■ PROBLEM TO WORK ON
Give the number of lines in the data below that contain "target", and only that number.

Saved entries:
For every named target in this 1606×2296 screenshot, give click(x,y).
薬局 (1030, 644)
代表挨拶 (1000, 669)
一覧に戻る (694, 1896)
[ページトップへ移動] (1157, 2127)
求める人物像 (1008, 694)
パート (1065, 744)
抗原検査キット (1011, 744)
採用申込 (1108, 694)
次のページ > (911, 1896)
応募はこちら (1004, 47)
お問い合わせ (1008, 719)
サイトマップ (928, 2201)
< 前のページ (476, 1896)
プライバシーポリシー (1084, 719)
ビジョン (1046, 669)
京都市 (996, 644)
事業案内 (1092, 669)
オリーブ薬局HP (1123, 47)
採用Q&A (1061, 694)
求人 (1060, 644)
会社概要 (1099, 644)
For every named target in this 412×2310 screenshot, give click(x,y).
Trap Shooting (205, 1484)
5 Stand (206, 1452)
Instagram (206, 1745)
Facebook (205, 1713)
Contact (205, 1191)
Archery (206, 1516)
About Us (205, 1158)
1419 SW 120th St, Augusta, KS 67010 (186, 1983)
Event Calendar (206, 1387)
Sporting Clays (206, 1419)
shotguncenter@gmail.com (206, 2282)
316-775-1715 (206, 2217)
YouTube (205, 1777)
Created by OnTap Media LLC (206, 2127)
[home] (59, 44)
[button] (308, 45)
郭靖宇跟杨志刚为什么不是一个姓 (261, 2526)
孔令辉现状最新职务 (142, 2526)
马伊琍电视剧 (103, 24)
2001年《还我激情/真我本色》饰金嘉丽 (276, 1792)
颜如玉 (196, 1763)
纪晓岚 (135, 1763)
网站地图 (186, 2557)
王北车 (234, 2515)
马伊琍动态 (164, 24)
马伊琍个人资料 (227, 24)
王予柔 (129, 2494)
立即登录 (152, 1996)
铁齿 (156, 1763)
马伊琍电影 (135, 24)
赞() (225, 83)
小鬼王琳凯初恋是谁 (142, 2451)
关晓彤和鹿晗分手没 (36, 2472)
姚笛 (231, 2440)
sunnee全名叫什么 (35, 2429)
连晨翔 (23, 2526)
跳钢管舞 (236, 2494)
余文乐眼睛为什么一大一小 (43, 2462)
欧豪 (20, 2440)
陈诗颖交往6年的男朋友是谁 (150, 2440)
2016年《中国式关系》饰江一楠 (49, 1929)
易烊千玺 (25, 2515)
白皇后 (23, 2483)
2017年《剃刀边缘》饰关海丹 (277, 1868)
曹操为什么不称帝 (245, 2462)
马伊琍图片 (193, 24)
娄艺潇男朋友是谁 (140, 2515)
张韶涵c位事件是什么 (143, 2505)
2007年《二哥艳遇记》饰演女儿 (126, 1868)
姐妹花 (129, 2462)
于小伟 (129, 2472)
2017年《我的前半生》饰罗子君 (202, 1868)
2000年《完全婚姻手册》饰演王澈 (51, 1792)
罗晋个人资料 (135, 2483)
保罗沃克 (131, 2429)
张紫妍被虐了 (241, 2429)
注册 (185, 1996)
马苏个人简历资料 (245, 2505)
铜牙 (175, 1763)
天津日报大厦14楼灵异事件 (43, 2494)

■ RESPONSE
2